電擎科技は2016年2月設立、航空宇宙分野向けに高出力かつ高密度の電力システムの開発と製造に注力しており、北京市から「専精特新(専業化、精細化、特色化、斬新化)」企業に認定されている。コアメンバーは15年以上にわたって航空宇宙向け電力システムの研究に携わってきた。これまでに4回の資金調達を実施し、累計調達額は1億元(約20億円)を超えている。

同社は「1+N」という製品体系を構築している。「1」はカスタム設計の航空機向け高出力ハイブリッド推進システムを指し、中国初となる電動ハイブリッド推進システムのトータルソリューションとして、年内に市場投入と量産出荷を始める予定。「N」は高出力密度のタービン発電システムや総合エネルギー管理システムなど標準化されたシステムのことで、すでに量産と商用化を実現している。

300kWタービン発電機

高性能かつ低コストの航空機向けハイブリッド推進システム

ハイブリッド推進技術は、世界の航空業界で次世代の中核技術として位置づけられており、英ロールス・ロイスや仏サフラン、中国航空発動機集団(AECC)なども、この分野の研究開発を進めている。中国航空発動機集団によると、20年後には中国で必要とされる電動推進システムは3万1000台に達し、市場規模は300億ドル(約4兆3000億円)近くに拡大するという。世界全体では15万台以上の需要が見込まれ、市場規模は従来型の航空機エンジンを上回る可能性がある。

従来の航空機向け発電機は、一般的に補助的な動力装置として使用されているが、出力や重量、コストの面で多くの課題があった。市場では今、大出力・高出力密度・軽量・低コストを兼ね備えた電動ハイブリッド推進システムへのニーズが高まっている。

これを受けて、電擎科技は300kWのタービン発電システムを開発。重量は80kg未満、最大出力密度は3.75kW/kgといずれも業界トップで、コストは中国国内競合製品のほぼ半分、海外製品の7分の1程度に抑えられている。技術責任者は「当社は航空機向け電動ハイブリッド推進システム一式を提供できる世界でも希少な企業で、システム全体のコストは競合製品の約3分の1に抑えられている」と説明する。システムを構成する部品には全て国産品を使用し、三重または四重の冗長設計を採用することで、低コストと高い信頼性を両立させた。

今年5月には、中国初となるメガワット級の空冷式・高出力密度の航空機向け発電システム「AGS1000」を発表した。主に4~5トンのハイブリッドeVTOLや8~10トンのハイブリッド固定翼機への搭載を想定している。

メガワット級のタービン発電システム

低空経済の拡大に向け先手

電擎科技は航空機向け電動ハイブリッド推進システムのトータルソリューションを提供するほかに、タービン発電システムや電動推進システム、総合エネルギー管理システムなどの個別販売にも対応している。また、特定の型式のエンジンに適合する発電システムなどの部品も提供できる。目下、製品は航空宇宙や災害救助、特殊装備などの分野で大規模に活用されている。

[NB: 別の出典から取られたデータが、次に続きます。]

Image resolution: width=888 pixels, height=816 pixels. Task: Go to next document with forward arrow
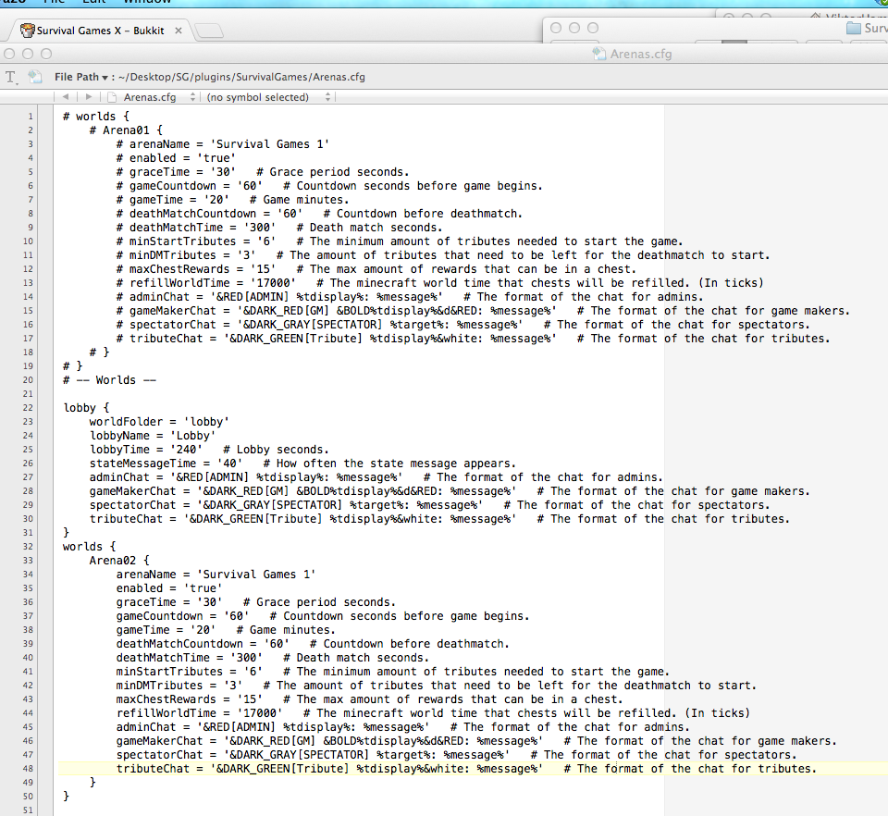[x=89, y=97]
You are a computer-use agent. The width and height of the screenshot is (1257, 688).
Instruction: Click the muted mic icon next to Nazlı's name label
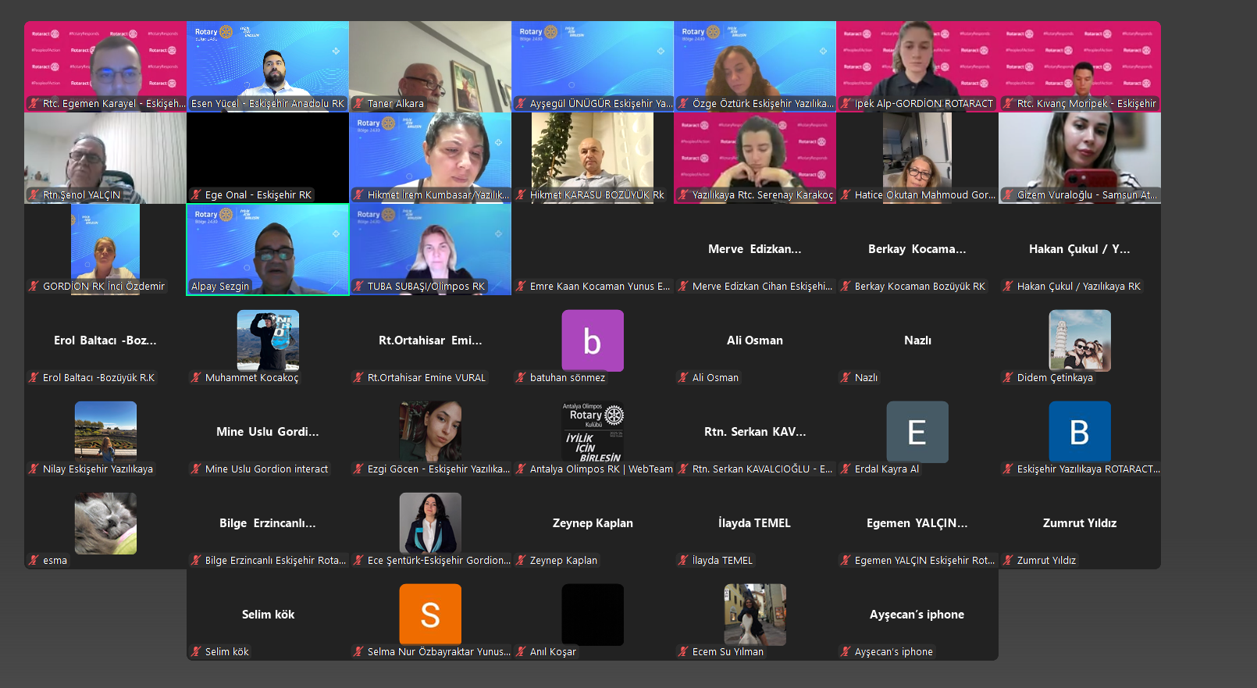846,377
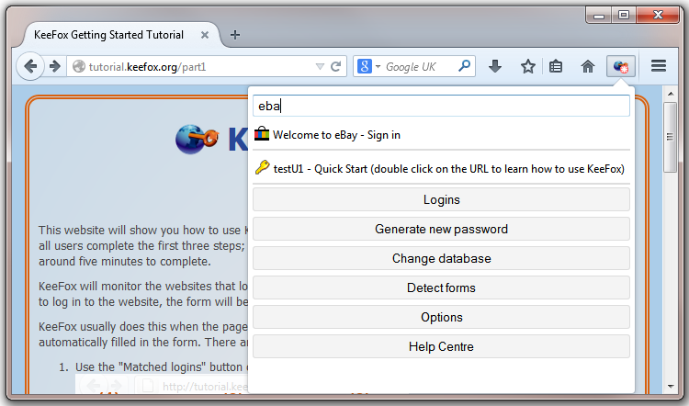Open URL history dropdown arrow

[320, 67]
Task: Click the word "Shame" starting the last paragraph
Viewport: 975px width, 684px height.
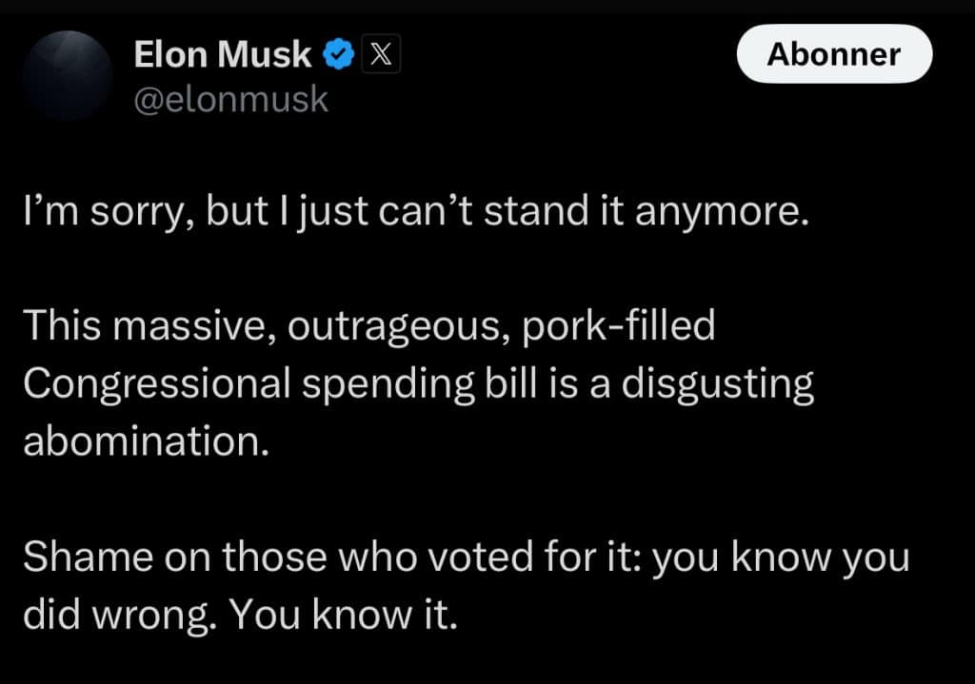Action: [88, 556]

2024年の中国国際航空宇宙博覧会で製品を初披露して以降、同社は国内外の低空経済関連企業から多数の協業意向や受注を獲得してきた。生産能力を強化するため、新工場の建設が進められており、稼働後には生産能力が現在の年間500台から1万台規模へと拡大する見通しだ。今年の後半には、同社初の航空機向け電動ハイブリッド推進システムが国内のeVTOL開発企業に納入され、機体への搭載が始まるという。

グローバル展開では中東市場に重点を置き、現地の航空機メーカーと提携して、低コストかつ高積載量の電動ハイブリッド推進システムを搭載した機体の輸出を進めている。

同社は、eVTOLなど低空モビリティが2030年頃に本格普及を迎えると予測しており、それに先駆けて量産可能な電動推進システムの提供体制を整えることで、先行優位性の確立を図っている。

なお、今年後半には5回目の資金調達を計画しており、現在は複数の投資家との交渉を進めている。

*1ドル=約145円、1元=約20円で計算しています。